I know you're all dying to know what we've been up to, and how the honeymoon was... SO, let me just say that the trip was AMAZING! We snorkeled, and saw sting rays, barracudas, sea turtles, and some spongy thing that sucked our hands... We went horseback riding in the ocean and up the steep island hills. And we had some of the most amazing food I've ever tasted in my entire life. But we're glad to be home.

Today, we started one of our many "projects" around the house. We've decided to paint Husband's old bedroom furniture with a black rustic paint to get a wrought iron look from it. We started with a primer and are on hold due to the clouds looking rather full and dark. Right now it's out in the dog pen under the tarp roof (still waiting for the rain)... Better safe than sorry. I promise, promise, promise pictures are on the way... And if I can get it to work, I have another neat surprise up my sleeve!

Love to you all! I miss everyone, and enjoyed seeing you at the wedding! It couldn't have been more perfect. It was truly my fairytale come true!

Thursday, May 8, 2008

Ellis Court, I'll miss you.

Today for the last time, I walked up the wooden steps to the green front door, inserted the key into its gold plated hole, and turned the knob. Bittersweet is the word. Happiness beyond my wildest imagination is all that I can feel. And yet, this sweet three story home with two dogs, a front porch swing, and four children that have become my world, will be dearly missed. I stood there for just a minute to breathe before allowing my last entrance through that door to pass too quickly.
"This is it" I thought quietly. Next week, a mere two and a half days from now, I'm going to be working from home again, and this time, the home is ours. I felt today's warm breeze hug me and know that this change is good.
Life is coming quickly.
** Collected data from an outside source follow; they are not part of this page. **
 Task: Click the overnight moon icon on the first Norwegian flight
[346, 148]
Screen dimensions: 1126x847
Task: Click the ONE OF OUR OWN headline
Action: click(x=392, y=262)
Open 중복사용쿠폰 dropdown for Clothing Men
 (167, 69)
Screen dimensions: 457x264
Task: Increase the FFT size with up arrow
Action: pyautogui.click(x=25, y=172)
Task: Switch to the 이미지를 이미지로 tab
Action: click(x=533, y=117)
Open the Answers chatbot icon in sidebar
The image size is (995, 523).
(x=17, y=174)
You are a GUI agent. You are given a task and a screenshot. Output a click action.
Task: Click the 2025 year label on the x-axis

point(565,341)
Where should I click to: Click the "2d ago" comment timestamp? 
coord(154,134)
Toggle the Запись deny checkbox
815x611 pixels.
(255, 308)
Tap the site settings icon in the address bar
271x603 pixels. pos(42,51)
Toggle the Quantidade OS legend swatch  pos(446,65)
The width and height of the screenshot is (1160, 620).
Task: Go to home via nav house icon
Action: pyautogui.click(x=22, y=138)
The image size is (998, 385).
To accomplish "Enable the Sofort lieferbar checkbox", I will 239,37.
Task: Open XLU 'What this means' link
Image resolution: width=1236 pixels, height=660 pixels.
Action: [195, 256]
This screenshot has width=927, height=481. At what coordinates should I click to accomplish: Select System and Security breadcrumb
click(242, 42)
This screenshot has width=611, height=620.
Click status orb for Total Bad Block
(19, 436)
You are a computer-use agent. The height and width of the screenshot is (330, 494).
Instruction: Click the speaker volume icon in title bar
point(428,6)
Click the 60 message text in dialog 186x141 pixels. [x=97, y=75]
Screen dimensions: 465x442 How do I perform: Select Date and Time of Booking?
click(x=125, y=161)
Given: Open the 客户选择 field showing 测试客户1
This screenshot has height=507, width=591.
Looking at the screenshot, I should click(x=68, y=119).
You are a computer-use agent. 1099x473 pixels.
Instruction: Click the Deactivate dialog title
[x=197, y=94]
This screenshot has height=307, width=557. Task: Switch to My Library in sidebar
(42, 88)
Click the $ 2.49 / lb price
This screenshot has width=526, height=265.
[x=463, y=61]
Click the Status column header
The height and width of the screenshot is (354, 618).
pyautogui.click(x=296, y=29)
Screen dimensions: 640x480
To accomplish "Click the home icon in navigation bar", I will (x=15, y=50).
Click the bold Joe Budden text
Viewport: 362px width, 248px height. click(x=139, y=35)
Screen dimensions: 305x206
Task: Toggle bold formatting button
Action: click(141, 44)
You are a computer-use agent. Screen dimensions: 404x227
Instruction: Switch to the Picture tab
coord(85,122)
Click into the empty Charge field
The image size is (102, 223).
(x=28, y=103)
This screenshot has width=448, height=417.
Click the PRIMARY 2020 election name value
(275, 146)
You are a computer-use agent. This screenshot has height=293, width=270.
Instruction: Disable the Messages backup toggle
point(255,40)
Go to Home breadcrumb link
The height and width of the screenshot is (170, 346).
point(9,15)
I want to embrace it. Love it. So for now, Goodbye Ellis Court, I'll be by to visit again someday.

Wednesday, May 7, 2008

Dear You,

It's been one of those days, I wish I were three again. Watching my little ones out in the yard, caring only about whether the other children will share the toys, or who will get the next turn climbing the tree. Can't I be three? Where did it go?

Even at three everyone can't get along. You have differences, and opinions, even at three. I wish everyone loved each other past their differences. Why not? Is that thing really important? Are you honestly the only one with life's answers? I don't think it to be so. Maybe in your mind, I am still three?

I don't want to bicker. Must we talk about this again? I feel gloomy and empty, alone even, where we are. There is no place in my life for this. The time in my life is kept for utter bliss now. Please don't invade my privacy. I am there. I am happy. Will you torment me and force sadness now?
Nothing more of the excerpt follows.